──────── Zeilen zur Übung ────────

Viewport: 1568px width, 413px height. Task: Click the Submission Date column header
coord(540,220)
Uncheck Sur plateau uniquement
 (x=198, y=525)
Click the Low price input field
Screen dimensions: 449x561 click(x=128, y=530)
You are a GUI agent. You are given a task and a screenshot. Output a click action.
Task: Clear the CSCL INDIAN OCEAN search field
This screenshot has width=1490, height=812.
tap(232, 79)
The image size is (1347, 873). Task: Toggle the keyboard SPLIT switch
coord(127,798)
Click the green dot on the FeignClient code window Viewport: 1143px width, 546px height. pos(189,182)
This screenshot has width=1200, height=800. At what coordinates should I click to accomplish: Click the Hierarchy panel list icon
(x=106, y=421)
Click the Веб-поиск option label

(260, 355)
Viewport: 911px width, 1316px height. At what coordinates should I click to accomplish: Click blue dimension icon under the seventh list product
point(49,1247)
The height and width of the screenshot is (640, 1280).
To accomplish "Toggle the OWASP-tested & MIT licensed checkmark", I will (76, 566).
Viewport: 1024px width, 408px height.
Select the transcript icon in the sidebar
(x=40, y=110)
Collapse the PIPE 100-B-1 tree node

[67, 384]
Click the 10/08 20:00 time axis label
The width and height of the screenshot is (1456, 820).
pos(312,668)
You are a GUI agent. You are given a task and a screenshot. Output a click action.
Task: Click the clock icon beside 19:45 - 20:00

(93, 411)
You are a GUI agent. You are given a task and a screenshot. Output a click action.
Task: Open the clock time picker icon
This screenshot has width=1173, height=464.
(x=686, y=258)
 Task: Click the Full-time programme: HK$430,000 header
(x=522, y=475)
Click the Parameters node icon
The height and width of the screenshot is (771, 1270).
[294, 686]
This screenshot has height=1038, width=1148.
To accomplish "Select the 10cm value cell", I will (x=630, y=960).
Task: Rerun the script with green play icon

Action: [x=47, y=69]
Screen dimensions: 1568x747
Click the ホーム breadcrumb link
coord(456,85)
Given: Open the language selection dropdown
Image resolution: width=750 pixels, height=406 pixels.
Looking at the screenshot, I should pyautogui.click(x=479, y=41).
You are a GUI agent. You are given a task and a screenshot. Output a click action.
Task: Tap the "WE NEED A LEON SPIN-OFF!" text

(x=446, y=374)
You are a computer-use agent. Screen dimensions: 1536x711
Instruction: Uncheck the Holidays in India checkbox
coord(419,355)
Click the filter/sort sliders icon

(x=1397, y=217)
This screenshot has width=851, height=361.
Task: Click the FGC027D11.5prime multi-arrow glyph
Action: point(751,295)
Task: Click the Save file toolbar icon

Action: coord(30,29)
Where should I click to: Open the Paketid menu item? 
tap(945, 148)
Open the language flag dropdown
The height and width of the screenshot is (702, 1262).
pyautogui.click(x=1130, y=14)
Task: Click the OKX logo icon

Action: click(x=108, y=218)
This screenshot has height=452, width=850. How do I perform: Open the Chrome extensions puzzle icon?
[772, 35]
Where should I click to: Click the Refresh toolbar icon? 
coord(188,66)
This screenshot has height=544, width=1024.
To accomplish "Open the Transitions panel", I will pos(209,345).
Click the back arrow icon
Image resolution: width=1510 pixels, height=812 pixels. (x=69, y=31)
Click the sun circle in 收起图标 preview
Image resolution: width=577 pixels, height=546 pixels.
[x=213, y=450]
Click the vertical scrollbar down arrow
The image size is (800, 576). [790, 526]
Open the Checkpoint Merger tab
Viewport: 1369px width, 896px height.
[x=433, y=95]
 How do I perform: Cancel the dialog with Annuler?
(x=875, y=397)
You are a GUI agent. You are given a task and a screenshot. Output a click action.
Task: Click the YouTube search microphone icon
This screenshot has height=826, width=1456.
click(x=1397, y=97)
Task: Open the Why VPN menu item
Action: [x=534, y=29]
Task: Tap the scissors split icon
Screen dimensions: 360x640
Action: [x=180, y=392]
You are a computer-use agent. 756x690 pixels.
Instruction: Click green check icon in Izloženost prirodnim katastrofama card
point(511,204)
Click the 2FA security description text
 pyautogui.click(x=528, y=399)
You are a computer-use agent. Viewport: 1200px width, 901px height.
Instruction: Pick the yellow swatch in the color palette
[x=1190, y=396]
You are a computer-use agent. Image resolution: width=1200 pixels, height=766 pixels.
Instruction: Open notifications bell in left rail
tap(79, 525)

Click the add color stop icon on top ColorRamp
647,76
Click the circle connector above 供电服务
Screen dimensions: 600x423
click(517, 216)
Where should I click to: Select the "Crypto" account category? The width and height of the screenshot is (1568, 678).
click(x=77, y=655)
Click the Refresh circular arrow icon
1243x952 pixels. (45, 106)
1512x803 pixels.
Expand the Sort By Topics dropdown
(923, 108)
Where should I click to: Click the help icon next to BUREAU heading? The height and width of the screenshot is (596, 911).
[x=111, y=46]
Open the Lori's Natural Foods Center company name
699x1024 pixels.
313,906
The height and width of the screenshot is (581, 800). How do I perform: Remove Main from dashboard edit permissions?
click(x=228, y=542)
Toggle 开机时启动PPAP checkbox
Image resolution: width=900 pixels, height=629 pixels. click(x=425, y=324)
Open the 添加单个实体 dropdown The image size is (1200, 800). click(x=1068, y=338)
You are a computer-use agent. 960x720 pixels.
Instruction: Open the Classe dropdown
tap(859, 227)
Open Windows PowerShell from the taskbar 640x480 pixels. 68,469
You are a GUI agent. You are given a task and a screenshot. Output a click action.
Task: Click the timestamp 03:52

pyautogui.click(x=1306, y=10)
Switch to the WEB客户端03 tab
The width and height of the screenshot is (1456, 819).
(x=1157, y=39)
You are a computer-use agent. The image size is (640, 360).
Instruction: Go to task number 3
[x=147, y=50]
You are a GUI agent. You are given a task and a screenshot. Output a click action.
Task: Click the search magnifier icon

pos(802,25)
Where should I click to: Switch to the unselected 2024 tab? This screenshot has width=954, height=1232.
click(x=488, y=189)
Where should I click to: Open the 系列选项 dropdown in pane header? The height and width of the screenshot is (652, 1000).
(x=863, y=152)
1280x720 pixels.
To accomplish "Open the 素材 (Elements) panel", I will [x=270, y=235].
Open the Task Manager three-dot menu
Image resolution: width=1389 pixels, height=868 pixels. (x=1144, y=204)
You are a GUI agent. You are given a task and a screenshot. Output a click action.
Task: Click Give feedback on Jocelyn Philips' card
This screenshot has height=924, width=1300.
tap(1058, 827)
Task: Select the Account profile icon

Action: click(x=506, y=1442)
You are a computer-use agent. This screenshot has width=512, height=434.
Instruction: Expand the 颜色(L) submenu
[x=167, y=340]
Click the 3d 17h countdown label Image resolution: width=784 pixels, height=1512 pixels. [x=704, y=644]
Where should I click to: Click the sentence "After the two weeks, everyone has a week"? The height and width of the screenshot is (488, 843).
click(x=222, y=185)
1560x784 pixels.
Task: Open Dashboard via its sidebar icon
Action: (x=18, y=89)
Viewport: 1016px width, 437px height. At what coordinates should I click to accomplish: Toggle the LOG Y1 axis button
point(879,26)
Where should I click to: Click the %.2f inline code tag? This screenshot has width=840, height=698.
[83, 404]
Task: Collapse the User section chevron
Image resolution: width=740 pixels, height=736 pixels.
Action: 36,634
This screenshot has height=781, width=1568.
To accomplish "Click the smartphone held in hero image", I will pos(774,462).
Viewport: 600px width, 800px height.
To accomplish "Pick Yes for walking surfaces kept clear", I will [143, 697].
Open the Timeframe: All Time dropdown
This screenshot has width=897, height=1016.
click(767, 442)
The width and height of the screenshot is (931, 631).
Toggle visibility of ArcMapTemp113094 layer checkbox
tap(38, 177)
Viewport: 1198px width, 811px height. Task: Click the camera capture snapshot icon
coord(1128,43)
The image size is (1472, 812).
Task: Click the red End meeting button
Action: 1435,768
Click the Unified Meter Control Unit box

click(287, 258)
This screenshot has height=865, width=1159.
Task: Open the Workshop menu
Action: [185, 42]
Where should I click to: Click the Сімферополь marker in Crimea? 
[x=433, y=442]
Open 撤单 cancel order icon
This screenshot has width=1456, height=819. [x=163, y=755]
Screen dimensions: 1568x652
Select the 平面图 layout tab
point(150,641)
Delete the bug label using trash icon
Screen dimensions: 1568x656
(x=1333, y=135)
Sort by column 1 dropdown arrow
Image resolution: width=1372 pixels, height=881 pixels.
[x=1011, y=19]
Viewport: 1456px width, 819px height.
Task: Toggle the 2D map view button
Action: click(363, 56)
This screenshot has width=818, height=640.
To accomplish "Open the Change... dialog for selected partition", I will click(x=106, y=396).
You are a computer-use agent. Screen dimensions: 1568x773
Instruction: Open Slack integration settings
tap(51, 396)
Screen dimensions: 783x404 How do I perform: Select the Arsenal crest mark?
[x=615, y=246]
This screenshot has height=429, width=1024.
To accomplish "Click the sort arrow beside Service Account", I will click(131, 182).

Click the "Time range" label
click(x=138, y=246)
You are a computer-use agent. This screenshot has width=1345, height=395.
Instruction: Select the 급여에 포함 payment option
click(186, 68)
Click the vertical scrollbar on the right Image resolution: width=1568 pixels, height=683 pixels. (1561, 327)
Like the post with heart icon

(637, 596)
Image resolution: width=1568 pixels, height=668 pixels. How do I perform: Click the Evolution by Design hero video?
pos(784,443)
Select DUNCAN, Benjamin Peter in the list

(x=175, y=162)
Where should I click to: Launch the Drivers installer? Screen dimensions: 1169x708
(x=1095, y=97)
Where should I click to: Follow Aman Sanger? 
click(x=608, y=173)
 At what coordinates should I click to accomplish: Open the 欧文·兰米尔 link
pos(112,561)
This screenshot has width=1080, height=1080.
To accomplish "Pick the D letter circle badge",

────────

*Ziel:*
Ermittle, wie viele der Zeilen oben die Zeichenfolge „sidebar“ enthalten. Gib nur die Zahl an.

*Lösung:*
2